A sofisticação alcançada pelas facções criminosas - como o Primeiro Comando da Capital (PCC), que aumenta seu poder econômico e articulação internacional - desafia as autoridades. Buscar soluções para essa crise passa por ampliar a capacidade de investigação (principalmente de homicídios) e trazer o governo federal para a liderança do combate à violência.

Para a economista e pesquisadora da área de segurança pública Joana Monteiro, estruturar um sistema de informação de inteligência, e tomar decisões a partir de dados, pode tornar o trabalho da polícia na rua mais assertivo do que concentrar os investimentos em viaturas e armamentos.

Para a economista e professora da FGV Joana Monteiro, o crime organizado deve ser combatido com mais investimentos em investigação. Foto: Alex Silva/Estadão

“No Brasil, se construiu uma narrativa eficaz de que isso é um problema dos Estados, porque vemos a segurança pública como sinônimo de polícia”, diz ela, professora da Escola Brasileira de Administração Pública e de Empresas da Fundação Getúlio Vargas (FGV).

“Isso só vai mudar quando o governo federal, em termos de política, puxar para si a liderança do tema. E só vai acontecer se houver pressão pública”, acrescenta. Pesquisa do Instituto Atlas Intel divulgada esta semana mostra que a segurança pública é a área em que a gestão do presidente Luiz Inácio Lula da Silva (PT) tem a pior avaliação entre os eleitores.

### Detalhes da tarefa
Com base no trecho sobre crime organizado, responda, por favor:
1. Qual facção criminosa é citada como exemplo?
2. Em qual escola da FGV Joana Monteiro é professora?
3. Segundo a pesquisa do Instituto Atlas Intel, em que área a gestão de Lula tem a pior avaliação entre os eleitores?
As linhas não têm relação com o trecho.

### Dados fornecidos
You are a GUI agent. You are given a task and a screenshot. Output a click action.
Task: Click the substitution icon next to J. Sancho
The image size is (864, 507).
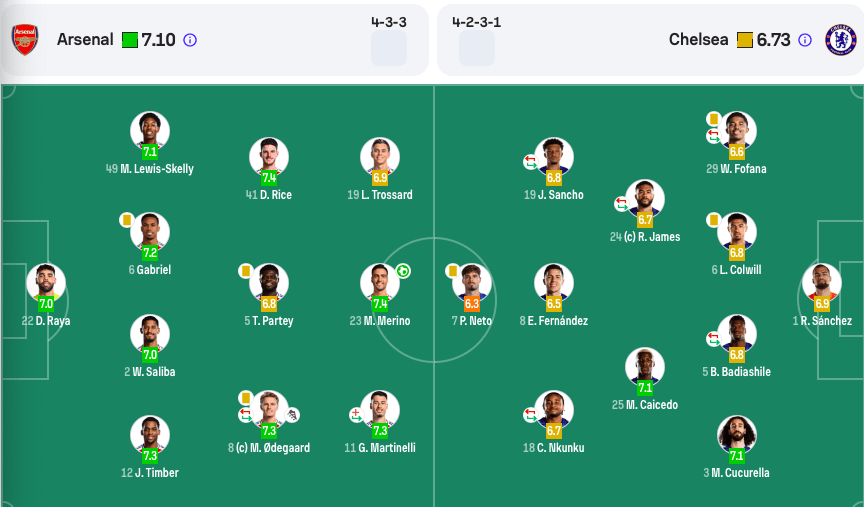[530, 161]
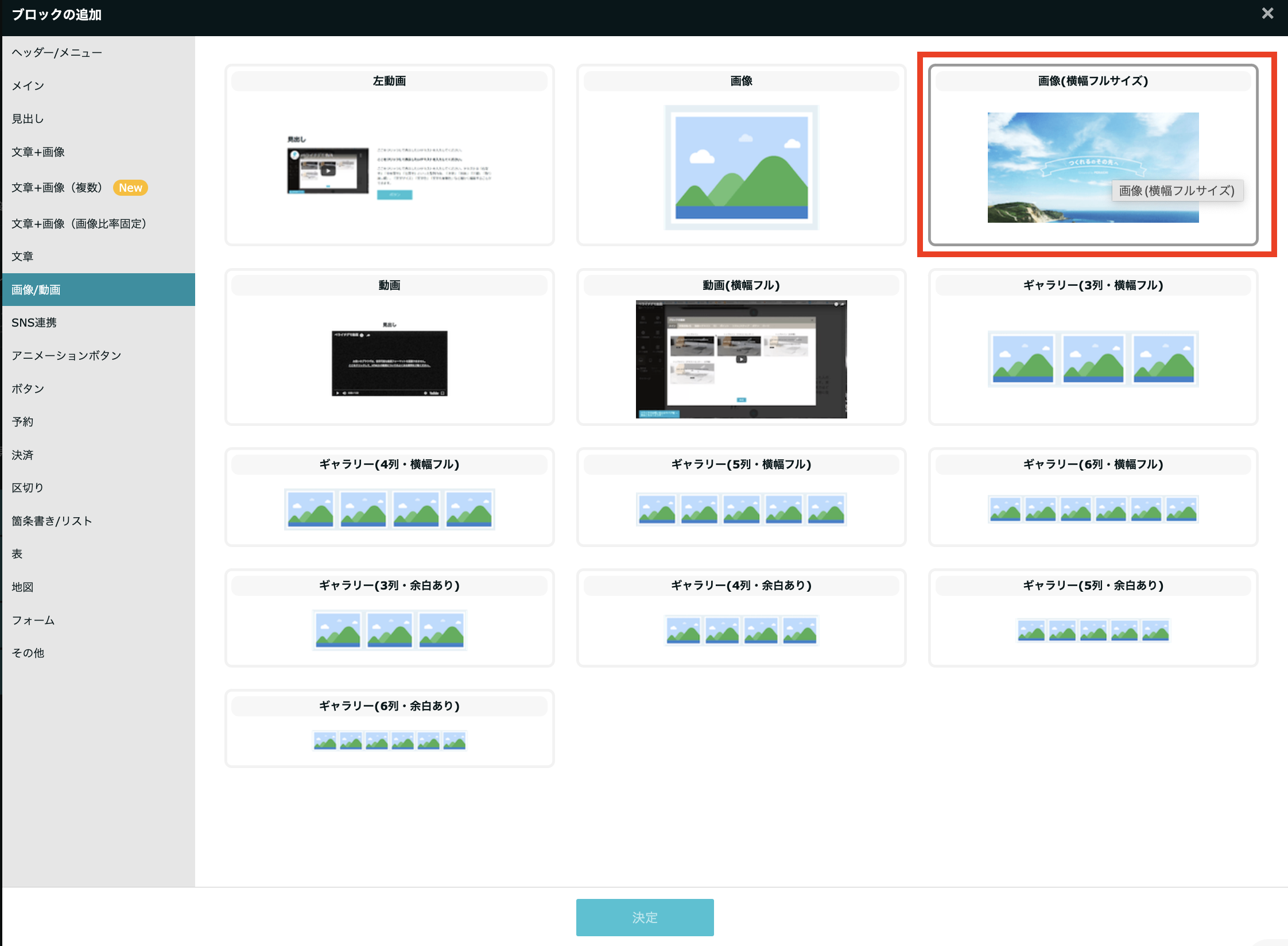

### Resultado do exercício
1. O Primeiro Comando da Capital (PCC).
2. Na Escola Brasileira de Administração Pública e de Empresas.
3. Na segurança pública.